Nie torturuj kaczuszki (1972)

Uważam zupełnie szczerze, że w twórczość Lucio Fulciego stanowi jedno z najważniejszych osiągnięć w historii kina gatunkowego. I nie mówię tutaj o jakiś ramach kina europejskiego czy tego określanego często „klasą B”. Niestety, wielkie dzieła tego twórcy grzęzną gdzieś pomiędzy całą masą tandety i chałtury, którą popełniał na przestrzeni swojego życia. Nie jest to co prawda poziom takiego Bruno Mattei czy Joe D’Amato, ale w opinii publicznej rzadko kiedy Fulci stawiany jest obok Mario Bavy i Dario Argento.
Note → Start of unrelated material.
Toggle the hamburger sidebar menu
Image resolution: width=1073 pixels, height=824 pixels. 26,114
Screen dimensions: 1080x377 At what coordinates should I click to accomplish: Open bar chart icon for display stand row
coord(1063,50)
Jak wspomniałem na początku, jest to zupełnie niesłuszne i na swój sposób krzywdzące, choć w pełni jednak przeze mnie zrozumiane. Bo wiecie, na każde Zombi 2 (1979) przypadają trzy Duchy z Sodomy (1988), a po fantastycznym Czasie masakry (1966) stąpa ciężki bucior Dotyku śmierci (1988). Ale dość już przerzucania się tytułami, bo żyjąc w świecie natychmiastowej gratyfikacji, każdy obejrzeć może co chce, kiedy chce, i stworzyć swój prywatny ranking. Dlatego też przyjrzyjmy się dziełu, które w tych rankingach piastuje naprawdę wysokie miejsca, będąc często uważanym za najlepszy film w dorobku Fulciego.
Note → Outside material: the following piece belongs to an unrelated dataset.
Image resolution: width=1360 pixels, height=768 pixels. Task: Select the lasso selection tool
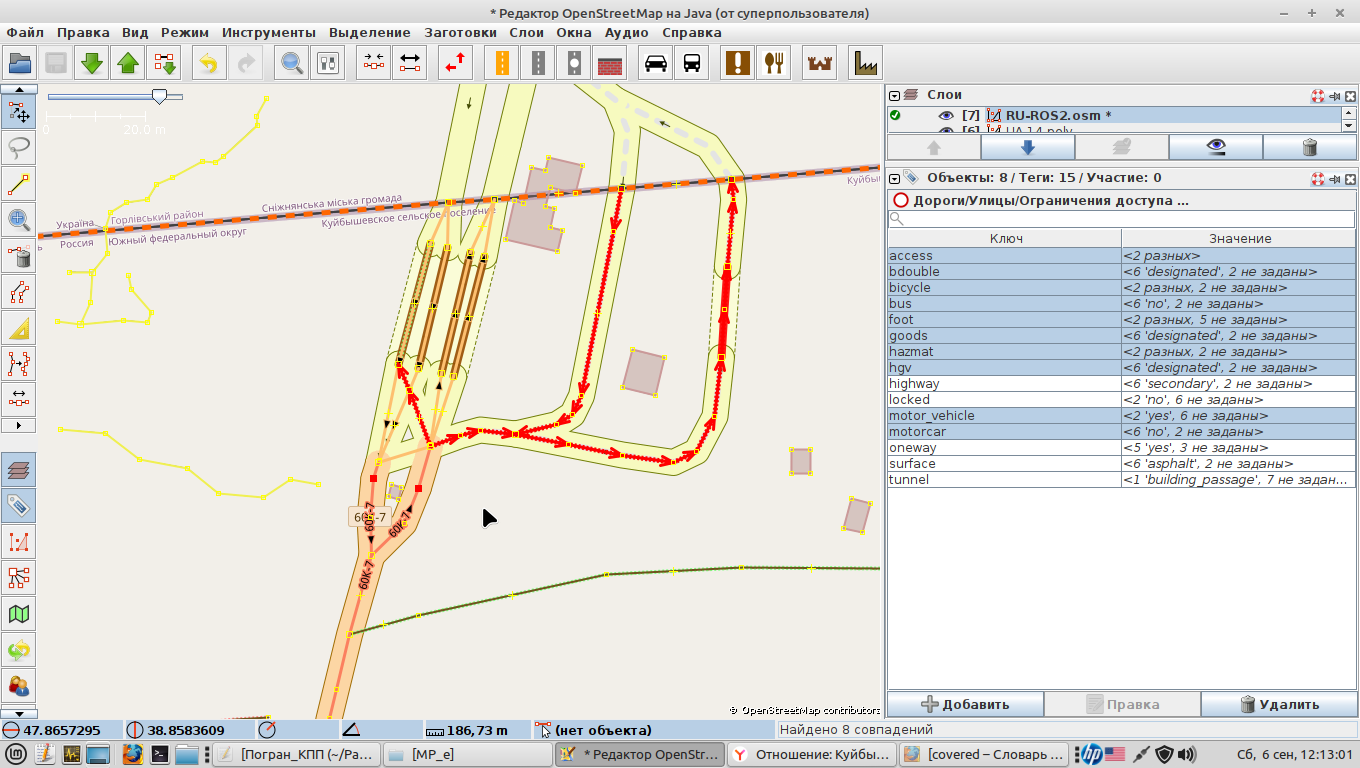19,148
W samotnej wiosce w południowych Włoszech znika dziecko, co powoduje panikę i podejrzliwość wśród mieszkańców. Dziennikarze wietrzą sensację, podczas gdy inny chłopiec znika, nakręcając histerię małej, przesądnej społeczności oraz kierując winy na tych, których uważają za obcych. Reporter Andrea Martelli (Tomas Milian) łączy siły z rozwiązłą celebrytką Patrizią (Barbara Bouchet), aby dorwać tego, który stoi za porwaniami i morderstwami dzieci. Mierząc się z miejscowymi i lokalną policją, idą po prośbie do młodego księdza o imieniu Don Alberto Avallone (Marc Porel).
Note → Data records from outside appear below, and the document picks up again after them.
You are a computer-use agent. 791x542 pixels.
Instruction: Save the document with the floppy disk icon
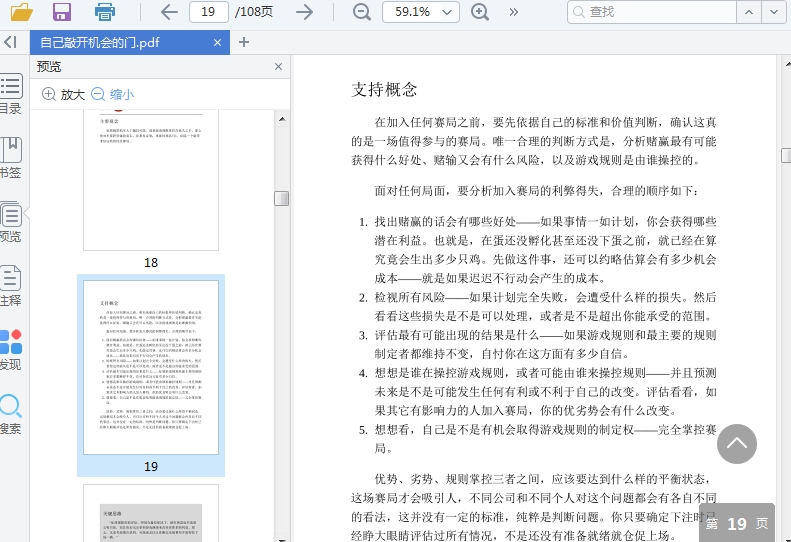click(x=62, y=12)
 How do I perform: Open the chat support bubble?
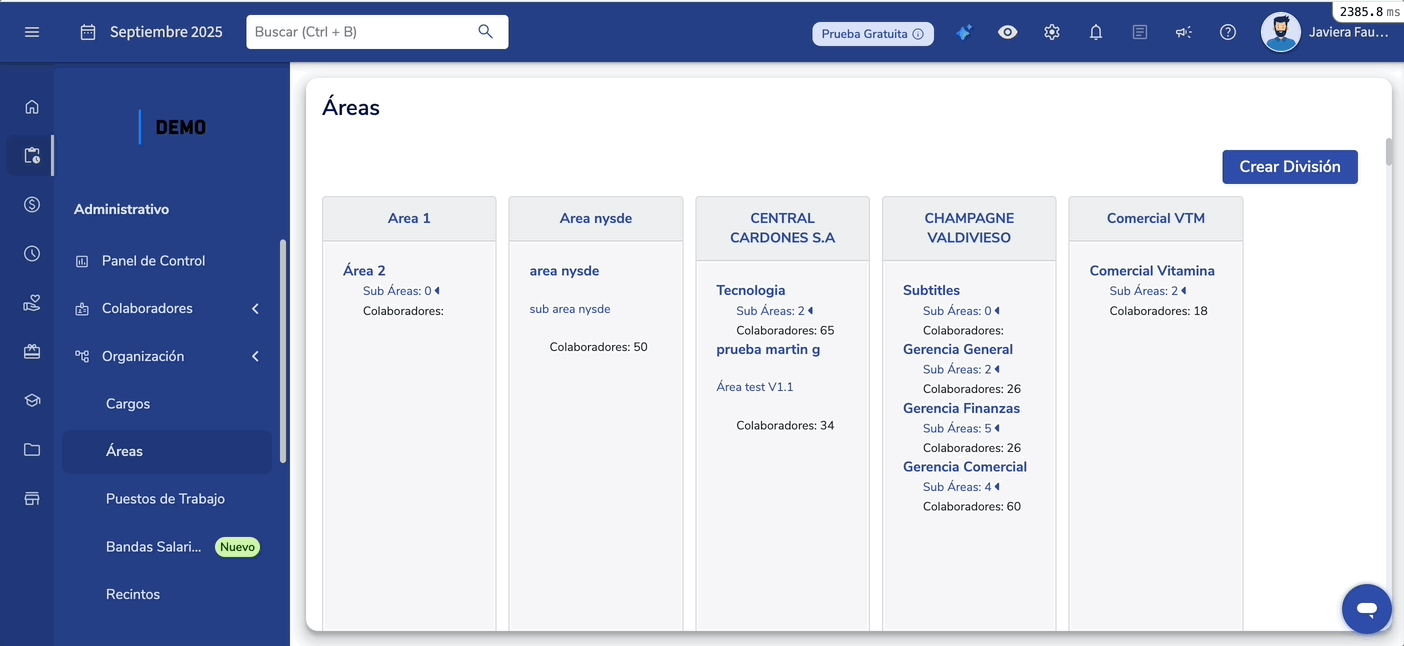[x=1366, y=608]
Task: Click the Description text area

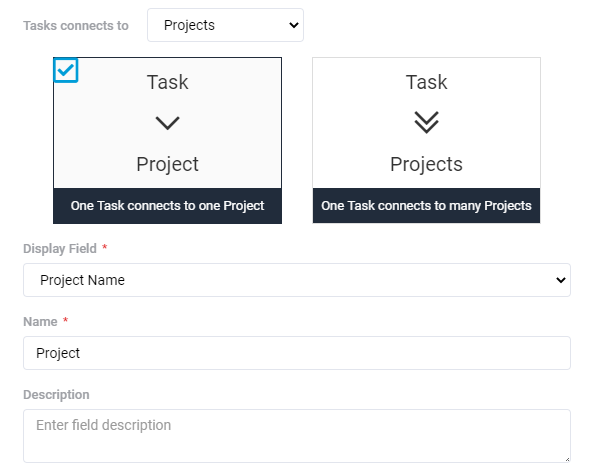Action: [x=297, y=436]
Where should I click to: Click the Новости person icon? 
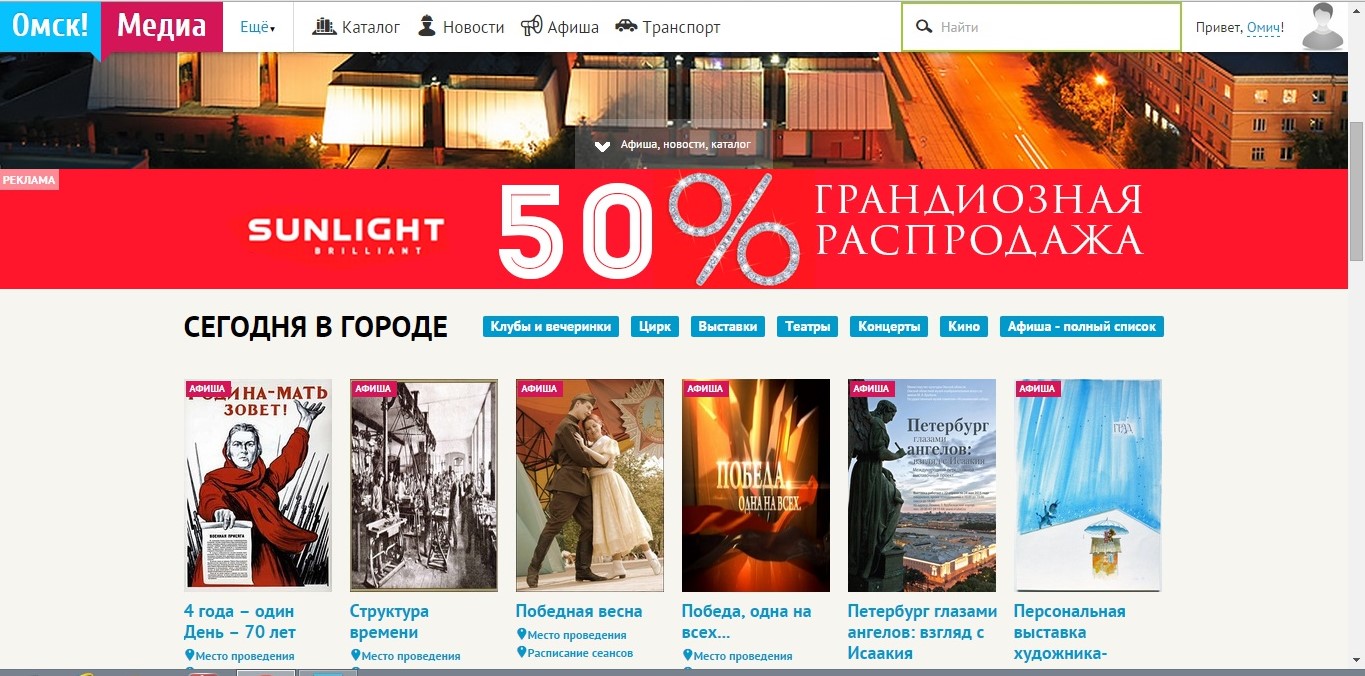(x=427, y=26)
Lata 70. we Włoszech to czas, kiedy na ekranach królowało kino Giallo. Jednak film początkowo wywołał niemałą kontrowersję nie tylko w swojej rodzimej Italii, ale również w reszcie świata. Fulci postanowił w dość mocny, dosadny sposób dać policzek wciąż niestety silnie zakorzenionemu w swojej ojczyźnie Kościołowi Katolickiemu. W połączeniu z naprawdę graficzną przemocą wobec najmłodszych i ciągłemu poczuciu paranoi, Nie torturuj kaczuszki spolaryzowało widownię. Mi osobiście bardzo przypadł do gustu ten wyciągający nas ze strefy komfortu ton filmu, który oczywiście uważam za jedno z najważniejszych i najlepszych dokonań w portfolio Lucio Fulciego.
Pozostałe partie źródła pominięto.